**Activity list:**
a: In the passage on Taiping District, copy the text word for word, starting with "Taiping District (太平區" and ending after "after Heping District.".
b: According to the passage on Taiping District, on what date was Taiping upgraded to a county-administered city?

**Passage provided:**
%%

Taiping District (太平區 (Tàipíng Qū)) is an inner city district in the eastern part of Taichung, Taiwan. It is the second largest district in Taichung City after Heping District.

== History ==
After the handover of Taiwan from Japan to the Republic of China in 1945, Taiping was organized as a rural township of Taichung County. On 1 August 1996, Taiping was upgraded to a county-administered city due to its population. On 25 December 2010, Taichung County was merged with Taichung City and Taiping was upgraded to a district of the city.

%%

**Dataset records:**
%%

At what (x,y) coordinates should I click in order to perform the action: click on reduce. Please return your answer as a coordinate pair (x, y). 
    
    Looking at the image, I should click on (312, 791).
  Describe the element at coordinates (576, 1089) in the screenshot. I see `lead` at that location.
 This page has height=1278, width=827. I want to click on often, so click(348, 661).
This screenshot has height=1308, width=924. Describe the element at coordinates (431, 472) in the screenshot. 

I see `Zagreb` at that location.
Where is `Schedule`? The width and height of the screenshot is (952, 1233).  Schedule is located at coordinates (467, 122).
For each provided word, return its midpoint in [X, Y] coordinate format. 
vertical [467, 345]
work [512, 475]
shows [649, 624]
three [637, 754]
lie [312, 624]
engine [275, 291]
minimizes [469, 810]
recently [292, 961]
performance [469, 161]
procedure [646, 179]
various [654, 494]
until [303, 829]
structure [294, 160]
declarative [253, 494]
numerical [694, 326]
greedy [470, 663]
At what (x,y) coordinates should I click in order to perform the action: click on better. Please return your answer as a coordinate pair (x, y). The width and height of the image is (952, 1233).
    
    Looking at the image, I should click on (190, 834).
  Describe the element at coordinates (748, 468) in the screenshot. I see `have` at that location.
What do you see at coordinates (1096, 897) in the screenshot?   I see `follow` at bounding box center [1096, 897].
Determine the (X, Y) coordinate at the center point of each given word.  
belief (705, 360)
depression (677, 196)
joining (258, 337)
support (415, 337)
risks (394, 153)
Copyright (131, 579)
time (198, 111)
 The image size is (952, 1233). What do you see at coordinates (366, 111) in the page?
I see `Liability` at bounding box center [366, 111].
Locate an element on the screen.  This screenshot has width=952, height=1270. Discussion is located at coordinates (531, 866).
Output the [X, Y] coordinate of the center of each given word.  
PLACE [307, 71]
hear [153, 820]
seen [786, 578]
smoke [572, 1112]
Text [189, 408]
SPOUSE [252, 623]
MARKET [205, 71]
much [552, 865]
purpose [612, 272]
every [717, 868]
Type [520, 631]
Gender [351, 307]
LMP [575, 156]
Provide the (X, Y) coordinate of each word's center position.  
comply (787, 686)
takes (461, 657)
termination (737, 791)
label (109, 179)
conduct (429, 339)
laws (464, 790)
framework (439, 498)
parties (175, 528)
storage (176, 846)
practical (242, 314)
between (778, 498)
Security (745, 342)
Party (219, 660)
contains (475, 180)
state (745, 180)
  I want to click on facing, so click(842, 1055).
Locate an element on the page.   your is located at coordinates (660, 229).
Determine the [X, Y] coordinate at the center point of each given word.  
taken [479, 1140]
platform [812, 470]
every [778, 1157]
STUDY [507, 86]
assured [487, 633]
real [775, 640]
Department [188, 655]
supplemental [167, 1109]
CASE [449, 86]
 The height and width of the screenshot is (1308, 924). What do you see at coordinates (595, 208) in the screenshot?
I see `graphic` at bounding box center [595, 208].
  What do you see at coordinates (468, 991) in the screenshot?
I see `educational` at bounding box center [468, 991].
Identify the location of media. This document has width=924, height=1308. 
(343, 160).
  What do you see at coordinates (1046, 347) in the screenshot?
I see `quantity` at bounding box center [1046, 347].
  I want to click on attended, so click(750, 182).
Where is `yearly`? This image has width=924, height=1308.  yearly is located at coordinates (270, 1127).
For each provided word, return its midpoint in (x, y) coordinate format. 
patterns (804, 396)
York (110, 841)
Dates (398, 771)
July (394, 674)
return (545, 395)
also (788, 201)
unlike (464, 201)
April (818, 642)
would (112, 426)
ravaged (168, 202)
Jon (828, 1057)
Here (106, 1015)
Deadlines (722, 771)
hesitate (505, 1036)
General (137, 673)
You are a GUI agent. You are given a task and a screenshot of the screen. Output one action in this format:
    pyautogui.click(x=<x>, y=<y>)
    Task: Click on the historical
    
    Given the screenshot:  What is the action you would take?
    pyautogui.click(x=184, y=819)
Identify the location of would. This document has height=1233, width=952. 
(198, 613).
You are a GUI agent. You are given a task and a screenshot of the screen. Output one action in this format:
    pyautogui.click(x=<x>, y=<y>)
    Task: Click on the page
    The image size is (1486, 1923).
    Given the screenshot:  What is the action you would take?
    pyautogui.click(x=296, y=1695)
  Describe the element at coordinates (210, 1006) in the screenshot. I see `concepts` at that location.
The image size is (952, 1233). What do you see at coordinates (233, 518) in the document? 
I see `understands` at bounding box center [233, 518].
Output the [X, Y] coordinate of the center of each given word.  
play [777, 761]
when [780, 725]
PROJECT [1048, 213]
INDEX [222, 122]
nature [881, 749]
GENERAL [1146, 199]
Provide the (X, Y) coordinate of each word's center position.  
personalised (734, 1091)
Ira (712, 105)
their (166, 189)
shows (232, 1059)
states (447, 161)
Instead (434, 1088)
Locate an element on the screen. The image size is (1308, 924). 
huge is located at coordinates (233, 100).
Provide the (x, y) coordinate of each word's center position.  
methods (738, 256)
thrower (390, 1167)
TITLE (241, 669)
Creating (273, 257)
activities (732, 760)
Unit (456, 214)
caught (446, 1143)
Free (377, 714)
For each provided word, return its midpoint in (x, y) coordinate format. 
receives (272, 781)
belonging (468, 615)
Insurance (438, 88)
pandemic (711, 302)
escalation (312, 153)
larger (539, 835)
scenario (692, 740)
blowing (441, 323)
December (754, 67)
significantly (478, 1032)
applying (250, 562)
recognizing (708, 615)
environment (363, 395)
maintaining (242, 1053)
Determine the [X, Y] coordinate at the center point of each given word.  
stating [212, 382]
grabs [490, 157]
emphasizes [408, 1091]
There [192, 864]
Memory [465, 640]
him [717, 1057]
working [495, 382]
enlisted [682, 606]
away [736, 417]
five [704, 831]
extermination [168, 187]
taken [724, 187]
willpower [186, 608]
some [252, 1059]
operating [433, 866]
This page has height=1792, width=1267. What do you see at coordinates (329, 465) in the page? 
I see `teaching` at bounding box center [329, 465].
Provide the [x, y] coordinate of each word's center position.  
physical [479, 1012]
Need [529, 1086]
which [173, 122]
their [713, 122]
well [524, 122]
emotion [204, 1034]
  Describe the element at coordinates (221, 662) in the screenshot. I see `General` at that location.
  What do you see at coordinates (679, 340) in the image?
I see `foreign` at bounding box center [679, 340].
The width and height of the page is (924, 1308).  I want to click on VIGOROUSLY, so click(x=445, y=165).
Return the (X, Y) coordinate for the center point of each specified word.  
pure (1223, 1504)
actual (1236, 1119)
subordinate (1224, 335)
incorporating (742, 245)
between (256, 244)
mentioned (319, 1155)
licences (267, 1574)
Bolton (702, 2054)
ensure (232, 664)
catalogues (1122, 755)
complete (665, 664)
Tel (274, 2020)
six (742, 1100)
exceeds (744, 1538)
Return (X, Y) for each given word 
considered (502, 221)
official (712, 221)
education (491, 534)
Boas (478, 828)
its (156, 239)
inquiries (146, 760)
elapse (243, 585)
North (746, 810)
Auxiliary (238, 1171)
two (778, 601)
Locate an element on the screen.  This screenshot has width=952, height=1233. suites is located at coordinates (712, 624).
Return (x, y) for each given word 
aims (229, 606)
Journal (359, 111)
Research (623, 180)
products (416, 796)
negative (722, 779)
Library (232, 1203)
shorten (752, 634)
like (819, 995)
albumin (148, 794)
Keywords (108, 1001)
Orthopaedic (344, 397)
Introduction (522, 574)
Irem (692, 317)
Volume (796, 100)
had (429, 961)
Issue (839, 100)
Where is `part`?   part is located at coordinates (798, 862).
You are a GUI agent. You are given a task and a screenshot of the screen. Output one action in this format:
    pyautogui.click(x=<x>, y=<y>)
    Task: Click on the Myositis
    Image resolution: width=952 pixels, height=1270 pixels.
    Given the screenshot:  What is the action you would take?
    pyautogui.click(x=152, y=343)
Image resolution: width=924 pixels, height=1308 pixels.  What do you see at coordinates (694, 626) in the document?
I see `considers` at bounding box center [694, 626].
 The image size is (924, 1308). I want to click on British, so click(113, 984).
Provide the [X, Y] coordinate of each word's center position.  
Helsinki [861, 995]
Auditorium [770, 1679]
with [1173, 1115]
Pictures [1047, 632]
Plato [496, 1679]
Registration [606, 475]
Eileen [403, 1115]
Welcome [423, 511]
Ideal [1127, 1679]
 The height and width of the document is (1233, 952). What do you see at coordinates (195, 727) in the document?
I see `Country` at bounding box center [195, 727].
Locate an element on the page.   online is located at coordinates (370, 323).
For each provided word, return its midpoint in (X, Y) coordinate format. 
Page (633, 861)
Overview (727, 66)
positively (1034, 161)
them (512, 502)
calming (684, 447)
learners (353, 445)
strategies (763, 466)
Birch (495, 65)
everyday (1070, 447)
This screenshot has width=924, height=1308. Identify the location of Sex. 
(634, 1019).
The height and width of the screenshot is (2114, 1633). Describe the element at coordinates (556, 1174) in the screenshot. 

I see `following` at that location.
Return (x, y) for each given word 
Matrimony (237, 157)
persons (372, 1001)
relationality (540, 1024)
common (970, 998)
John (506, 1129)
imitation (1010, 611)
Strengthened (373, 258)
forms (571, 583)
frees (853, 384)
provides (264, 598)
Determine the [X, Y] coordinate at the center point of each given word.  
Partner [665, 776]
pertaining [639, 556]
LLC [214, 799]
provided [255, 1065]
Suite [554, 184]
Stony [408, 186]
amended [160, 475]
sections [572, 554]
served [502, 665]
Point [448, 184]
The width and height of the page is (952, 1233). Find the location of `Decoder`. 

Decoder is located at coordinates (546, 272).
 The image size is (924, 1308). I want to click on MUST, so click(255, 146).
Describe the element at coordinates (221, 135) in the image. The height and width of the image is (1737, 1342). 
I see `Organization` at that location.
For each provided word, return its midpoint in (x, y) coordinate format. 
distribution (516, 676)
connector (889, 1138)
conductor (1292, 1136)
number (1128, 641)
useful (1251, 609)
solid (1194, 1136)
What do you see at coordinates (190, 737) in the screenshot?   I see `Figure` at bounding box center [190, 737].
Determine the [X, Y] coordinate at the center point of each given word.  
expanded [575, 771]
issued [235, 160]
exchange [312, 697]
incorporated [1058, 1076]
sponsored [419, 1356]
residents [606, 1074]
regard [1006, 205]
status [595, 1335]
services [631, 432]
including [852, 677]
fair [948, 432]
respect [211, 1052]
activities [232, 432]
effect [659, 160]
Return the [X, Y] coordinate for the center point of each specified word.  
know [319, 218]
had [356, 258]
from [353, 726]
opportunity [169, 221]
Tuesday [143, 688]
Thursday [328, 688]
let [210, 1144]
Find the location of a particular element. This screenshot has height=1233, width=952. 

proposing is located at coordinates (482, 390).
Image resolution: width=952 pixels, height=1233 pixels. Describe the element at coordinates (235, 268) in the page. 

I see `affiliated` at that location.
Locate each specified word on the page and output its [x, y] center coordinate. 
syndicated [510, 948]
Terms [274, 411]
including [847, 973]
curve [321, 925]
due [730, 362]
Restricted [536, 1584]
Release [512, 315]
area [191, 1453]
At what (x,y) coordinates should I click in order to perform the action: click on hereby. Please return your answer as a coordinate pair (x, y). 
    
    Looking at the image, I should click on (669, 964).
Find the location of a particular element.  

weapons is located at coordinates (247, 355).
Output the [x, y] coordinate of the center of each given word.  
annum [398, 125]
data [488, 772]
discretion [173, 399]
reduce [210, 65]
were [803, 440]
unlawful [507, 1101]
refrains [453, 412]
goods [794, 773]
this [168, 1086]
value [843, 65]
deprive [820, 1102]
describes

%%

**Task-by-task solutions:**
a:
Taiping District (太平區 (Tàipíng Qū)) is an inner city district in the eastern part of Taichung, Taiwan. It is the second largest district in Taichung City after Heping District.

b: 1 August 1996